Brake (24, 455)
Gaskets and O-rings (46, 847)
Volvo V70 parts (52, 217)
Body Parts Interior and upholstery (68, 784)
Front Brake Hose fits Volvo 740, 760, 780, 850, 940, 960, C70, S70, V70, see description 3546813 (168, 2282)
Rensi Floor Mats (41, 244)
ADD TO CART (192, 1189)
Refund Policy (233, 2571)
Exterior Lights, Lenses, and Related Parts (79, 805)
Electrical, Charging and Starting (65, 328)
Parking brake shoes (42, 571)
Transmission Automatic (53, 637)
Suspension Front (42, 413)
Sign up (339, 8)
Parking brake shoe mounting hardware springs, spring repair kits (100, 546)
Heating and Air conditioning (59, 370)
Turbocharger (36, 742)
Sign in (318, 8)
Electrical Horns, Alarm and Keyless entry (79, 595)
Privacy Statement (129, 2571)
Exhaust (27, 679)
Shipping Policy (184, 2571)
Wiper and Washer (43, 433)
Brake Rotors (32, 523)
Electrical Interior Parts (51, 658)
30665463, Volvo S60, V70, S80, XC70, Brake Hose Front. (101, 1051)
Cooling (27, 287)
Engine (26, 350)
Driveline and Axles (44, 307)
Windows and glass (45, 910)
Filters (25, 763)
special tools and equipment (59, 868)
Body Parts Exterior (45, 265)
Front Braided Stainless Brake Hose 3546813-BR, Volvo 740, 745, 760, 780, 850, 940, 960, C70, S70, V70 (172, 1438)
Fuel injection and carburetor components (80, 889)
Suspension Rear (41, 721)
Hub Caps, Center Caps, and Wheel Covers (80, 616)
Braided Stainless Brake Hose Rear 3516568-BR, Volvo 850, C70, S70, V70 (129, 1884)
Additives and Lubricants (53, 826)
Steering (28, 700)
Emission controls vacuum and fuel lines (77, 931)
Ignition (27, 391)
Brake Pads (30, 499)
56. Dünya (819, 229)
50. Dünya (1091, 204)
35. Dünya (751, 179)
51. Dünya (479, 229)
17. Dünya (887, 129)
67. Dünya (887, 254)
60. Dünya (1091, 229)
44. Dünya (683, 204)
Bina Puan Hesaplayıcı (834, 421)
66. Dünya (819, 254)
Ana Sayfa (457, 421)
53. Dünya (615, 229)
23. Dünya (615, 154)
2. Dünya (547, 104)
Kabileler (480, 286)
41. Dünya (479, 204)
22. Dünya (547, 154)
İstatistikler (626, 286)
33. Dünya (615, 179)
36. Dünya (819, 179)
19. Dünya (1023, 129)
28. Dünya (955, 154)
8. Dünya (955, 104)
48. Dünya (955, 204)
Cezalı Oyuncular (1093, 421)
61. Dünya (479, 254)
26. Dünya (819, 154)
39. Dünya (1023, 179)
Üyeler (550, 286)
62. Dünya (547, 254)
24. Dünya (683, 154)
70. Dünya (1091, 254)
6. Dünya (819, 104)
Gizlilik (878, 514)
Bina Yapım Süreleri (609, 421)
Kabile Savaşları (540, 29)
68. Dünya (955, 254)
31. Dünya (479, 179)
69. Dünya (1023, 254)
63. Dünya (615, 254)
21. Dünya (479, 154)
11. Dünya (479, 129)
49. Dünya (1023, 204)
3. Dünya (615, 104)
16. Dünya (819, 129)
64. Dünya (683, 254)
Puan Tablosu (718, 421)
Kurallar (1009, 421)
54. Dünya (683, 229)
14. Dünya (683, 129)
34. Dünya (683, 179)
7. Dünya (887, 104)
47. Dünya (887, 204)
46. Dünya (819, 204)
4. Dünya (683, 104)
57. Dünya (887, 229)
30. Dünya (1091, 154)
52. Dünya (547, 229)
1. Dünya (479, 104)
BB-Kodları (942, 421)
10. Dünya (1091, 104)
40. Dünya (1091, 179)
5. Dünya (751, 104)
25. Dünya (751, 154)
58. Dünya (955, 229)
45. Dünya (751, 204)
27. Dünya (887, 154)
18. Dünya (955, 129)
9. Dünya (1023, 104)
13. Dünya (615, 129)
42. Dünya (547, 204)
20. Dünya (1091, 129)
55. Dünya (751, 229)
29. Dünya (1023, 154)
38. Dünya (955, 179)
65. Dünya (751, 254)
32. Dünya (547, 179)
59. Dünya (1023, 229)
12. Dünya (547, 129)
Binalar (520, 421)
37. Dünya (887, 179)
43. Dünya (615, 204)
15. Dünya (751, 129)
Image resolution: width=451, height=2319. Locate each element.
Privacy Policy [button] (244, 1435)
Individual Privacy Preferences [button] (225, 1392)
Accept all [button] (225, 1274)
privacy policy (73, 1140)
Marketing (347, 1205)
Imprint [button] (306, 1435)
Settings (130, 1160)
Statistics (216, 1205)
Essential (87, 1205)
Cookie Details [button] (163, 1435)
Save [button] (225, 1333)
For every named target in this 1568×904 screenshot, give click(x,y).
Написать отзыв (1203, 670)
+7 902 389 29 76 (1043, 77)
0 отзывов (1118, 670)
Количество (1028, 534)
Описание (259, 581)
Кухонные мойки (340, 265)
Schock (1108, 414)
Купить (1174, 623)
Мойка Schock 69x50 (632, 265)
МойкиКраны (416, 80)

*OBJECTIF:* Présentez toutes les lignes ci-dessus sous forme de tableau Markdown à deux colonnes, « Numéro » pour le rang et « Ligne » pour le texte. Laissez de côté les lignes vides.

*RÉPONSE ATTENDUE:*
| Numéro | Ligne |
|---|---|
| 1 | Brake (24, 455) |
| 2 | Gaskets and O-rings (46, 847) |
| 3 | Volvo V70 parts (52, 217) |
| 4 | Body Parts Interior and upholstery (68, 784) |
| 5 | Front Brake Hose fits Volvo 740, 760, 780, 850, 940, 960, C70, S70, V70, see description 3546813 (168, 2282) |
| 6 | Rensi Floor Mats (41, 244) |
| 7 | ADD TO CART (192, 1189) |
| 8 | Refund Policy (233, 2571) |
| 9 | Exterior Lights, Lenses, and Related Parts (79, 805) |
| 10 | Electrical, Charging and Starting (65, 328) |
| 11 | Parking brake shoes (42, 571) |
| 12 | Transmission Automatic (53, 637) |
| 13 | Suspension Front (42, 413) |
| 14 | Sign up (339, 8) |
| 15 | Parking brake shoe mounting hardware springs, spring repair kits (100, 546) |
| 16 | Heating and Air conditioning (59, 370) |
| 17 | Turbocharger (36, 742) |
| 18 | Sign in (318, 8) |
| 19 | Electrical Horns, Alarm and Keyless entry (79, 595) |
| 20 | Privacy Statement (129, 2571) |
| 21 | Exhaust (27, 679) |
| 22 | Shipping Policy (184, 2571) |
| 23 | Wiper and Washer (43, 433) |
| 24 | Brake Rotors (32, 523) |
| 25 | Electrical Interior Parts (51, 658) |
| 26 | 30665463, Volvo S60, V70, S80, XC70, Brake Hose Front. (101, 1051) |
| 27 | Cooling (27, 287) |
| 28 | Engine (26, 350) |
| 29 | Driveline and Axles (44, 307) |
| 30 | Windows and glass (45, 910) |
| 31 | Filters (25, 763) |
| 32 | special tools and equipment (59, 868) |
| 33 | Body Parts Exterior (45, 265) |
| 34 | Front Braided Stainless Brake Hose 3546813-BR, Volvo 740, 745, 760, 780, 850, 940, 960, C70, S70, V70 (172, 1438) |
| 35 | Fuel injection and carburetor components (80, 889) |
| 36 | Suspension Rear (41, 721) |
| 37 | Hub Caps, Center Caps, and Wheel Covers (80, 616) |
| 38 | Braided Stainless Brake Hose Rear 3516568-BR, Volvo 850, C70, S70, V70 (129, 1884) |
| 39 | Additives and Lubricants (53, 826) |
| 40 | Steering (28, 700) |
| 41 | Emission controls vacuum and fuel lines (77, 931) |
| 42 | Ignition (27, 391) |
| 43 | Brake Pads (30, 499) |
| 44 | 56. Dünya (819, 229) |
| 45 | 50. Dünya (1091, 204) |
| 46 | 35. Dünya (751, 179) |
| 47 | 51. Dünya (479, 229) |
| 48 | 17. Dünya (887, 129) |
| 49 | 67. Dünya (887, 254) |
| 50 | 60. Dünya (1091, 229) |
| 51 | 44. Dünya (683, 204) |
| 52 | Bina Puan Hesaplayıcı (834, 421) |
| 53 | 66. Dünya (819, 254) |
| 54 | Ana Sayfa (457, 421) |
| 55 | 53. Dünya (615, 229) |
| 56 | 23. Dünya (615, 154) |
| 57 | 2. Dünya (547, 104) |
| 58 | Kabileler (480, 286) |
| 59 | 41. Dünya (479, 204) |
| 60 | 22. Dünya (547, 154) |
| 61 | İstatistikler (626, 286) |
| 62 | 33. Dünya (615, 179) |
| 63 | 36. Dünya (819, 179) |
| 64 | 19. Dünya (1023, 129) |
| 65 | 28. Dünya (955, 154) |
| 66 | 8. Dünya (955, 104) |
| 67 | 48. Dünya (955, 204) |
| 68 | Cezalı Oyuncular (1093, 421) |
| 69 | 61. Dünya (479, 254) |
| 70 | 26. Dünya (819, 154) |
| 71 | 39. Dünya (1023, 179) |
| 72 | Üyeler (550, 286) |
| 73 | 62. Dünya (547, 254) |
| 74 | 24. Dünya (683, 154) |
| 75 | 70. Dünya (1091, 254) |
| 76 | 6. Dünya (819, 104) |
| 77 | Gizlilik (878, 514) |
| 78 | Bina Yapım Süreleri (609, 421) |
| 79 | Kabile Savaşları (540, 29) |
| 80 | 68. Dünya (955, 254) |
| 81 | 31. Dünya (479, 179) |
| 82 | 69. Dünya (1023, 254) |
| 83 | 63. Dünya (615, 254) |
| 84 | 21. Dünya (479, 154) |
| 85 | 11. Dünya (479, 129) |
| 86 | 49. Dünya (1023, 204) |
| 87 | 3. Dünya (615, 104) |
| 88 | 16. Dünya (819, 129) |
| 89 | 64. Dünya (683, 254) |
| 90 | Puan Tablosu (718, 421) |
| 91 | Kurallar (1009, 421) |
| 92 | 54. Dünya (683, 229) |
| 93 | 14. Dünya (683, 129) |
| 94 | 34. Dünya (683, 179) |
| 95 | 7. Dünya (887, 104) |
| 96 | 47. Dünya (887, 204) |
| 97 | 46. Dünya (819, 204) |
| 98 | 4. Dünya (683, 104) |
| 99 | 57. Dünya (887, 229) |
| 100 | 30. Dünya (1091, 154) |
| 101 | 52. Dünya (547, 229) |
| 102 | 1. Dünya (479, 104) |
| 103 | BB-Kodları (942, 421) |
| 104 | 10. Dünya (1091, 104) |
| 105 | 40. Dünya (1091, 179) |
| 106 | 5. Dünya (751, 104) |
| 107 | 25. Dünya (751, 154) |
| 108 | 58. Dünya (955, 229) |
| 109 | 45. Dünya (751, 204) |
| 110 | 27. Dünya (887, 154) |
| 111 | 18. Dünya (955, 129) |
| 112 | 9. Dünya (1023, 104) |
| 113 | 13. Dünya (615, 129) |
| 114 | 42. Dünya (547, 204) |
| 115 | 20. Dünya (1091, 129) |
| 116 | 55. Dünya (751, 229) |
| 117 | 29. Dünya (1023, 154) |
| 118 | 38. Dünya (955, 179) |
| 119 | 65. Dünya (751, 254) |
| 120 | 32. Dünya (547, 179) |
| 121 | 59. Dünya (1023, 229) |
| 122 | 12. Dünya (547, 129) |
| 123 | Binalar (520, 421) |
| 124 | 37. Dünya (887, 179) |
| 125 | 43. Dünya (615, 204) |
| 126 | 15. Dünya (751, 129) |
| 127 | Image resolution: width=451, height=2319. Locate each element. |
| 128 | Privacy Policy [button] (244, 1435) |
| 129 | Individual Privacy Preferences [button] (225, 1392) |
| 130 | Accept all [button] (225, 1274) |
| 131 | privacy policy (73, 1140) |
| 132 | Marketing (347, 1205) |
| 133 | Imprint [button] (306, 1435) |
| 134 | Settings (130, 1160) |
| 135 | Statistics (216, 1205) |
| 136 | Essential (87, 1205) |
| 137 | Cookie Details [button] (163, 1435) |
| 138 | Save [button] (225, 1333) |
| 139 | For every named target in this 1568×904 screenshot, give click(x,y). |
| 140 | Написать отзыв (1203, 670) |
| 141 | +7 902 389 29 76 (1043, 77) |
| 142 | 0 отзывов (1118, 670) |
| 143 | Количество (1028, 534) |
| 144 | Описание (259, 581) |
| 145 | Кухонные мойки (340, 265) |
| 146 | Schock (1108, 414) |
| 147 | Купить (1174, 623) |
| 148 | Мойка Schock 69x50 (632, 265) |
| 149 | МойкиКраны (416, 80) |